In dem jetzt veröffentlichte Band soll der literarische Dotremont gewürdigt werden: „… montrant comment le travail sur le langage et sur l’espace atteint une forme complexe et subtile qui signe pour Dotremont le sillage de son aura et son aventure poétique.“ (S. 10) Aus diesem Grund hat unsere Redaktion dieser Rezension die Überschrift „… er spielt mit dem Ton der Sprache gegeben.“ Das beginnt schon mit dem ersten Gedicht „Ancienne éternité“, das er 1940 mit 17 Jahren für Doris verfasste oder zwei Jahre später
„La reine des murs“, das sich in einer ähnlichen Form präsentiert, nicht in Gedichtform, sondern als Text mit Trennstrichen (vgl. auch S. 15: „des tirets approfondissements“). Das Gedicht „Les grands choses“, das dieser Auswahl den Titel gab, ist ein guter Beleg für die Idee, dass Dotremont mit dem dem Ton der Sprache spielt:
„Depuis longtemps, depuis qu’il y a des arbres, et même avant,
Depuis, il y a le silence,
J’avais envie de dire quelque chose, de le rompre comme du pain, le silence,…“ (p. 112)

Verfügbare Daten:
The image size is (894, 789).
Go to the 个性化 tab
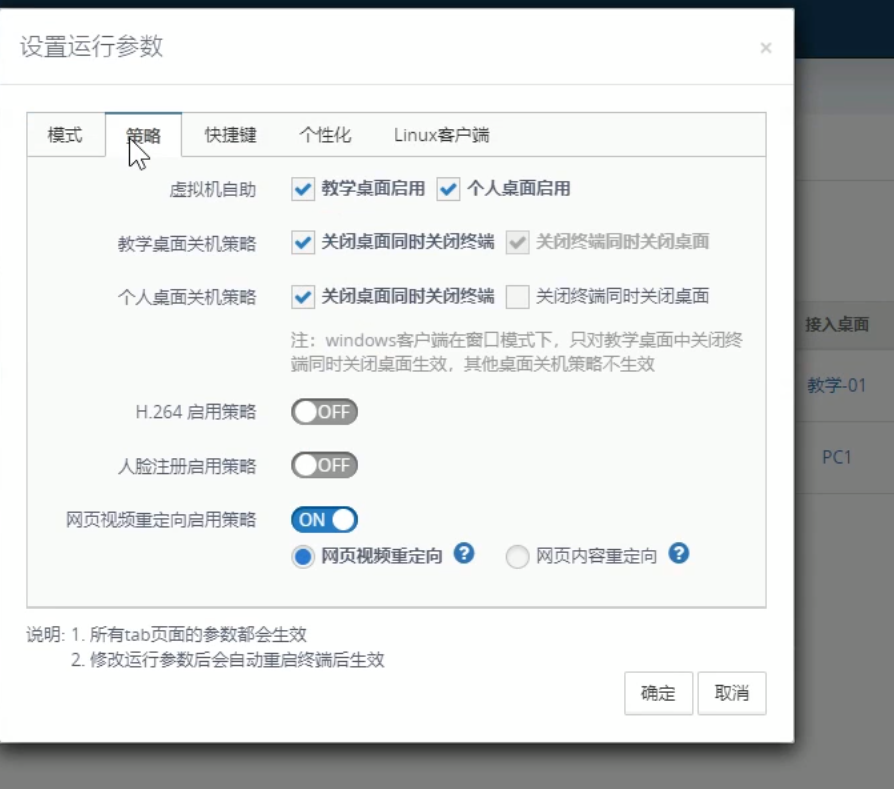(325, 135)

Aufgabenstellung:
Wiederholen Sie den Text über Dotremont vollständig und Wort für Wort.

Lösung:
In dem jetzt veröffentlichte Band soll der literarische Dotremont gewürdigt werden: „… montrant comment le travail sur le langage et sur l’espace atteint une forme complexe et subtile qui signe pour Dotremont le sillage de son aura et son aventure poétique.“ (S. 10) Aus diesem Grund hat unsere Redaktion dieser Rezension die Überschrift „… er spielt mit dem Ton der Sprache gegeben.“ Das beginnt schon mit dem ersten Gedicht „Ancienne éternité“, das er 1940 mit 17 Jahren für Doris verfasste oder zwei Jahre später
„La reine des murs“, das sich in einer ähnlichen Form präsentiert, nicht in Gedichtform, sondern als Text mit Trennstrichen (vgl. auch S. 15: „des tirets approfondissements“). Das Gedicht „Les grands choses“, das dieser Auswahl den Titel gab, ist ein guter Beleg für die Idee, dass Dotremont mit dem dem Ton der Sprache spielt:
„Depuis longtemps, depuis qu’il y a des arbres, et même avant,
Depuis, il y a le silence,
J’avais envie de dire quelque chose, de le rompre comme du pain, le silence,…“ (p. 112)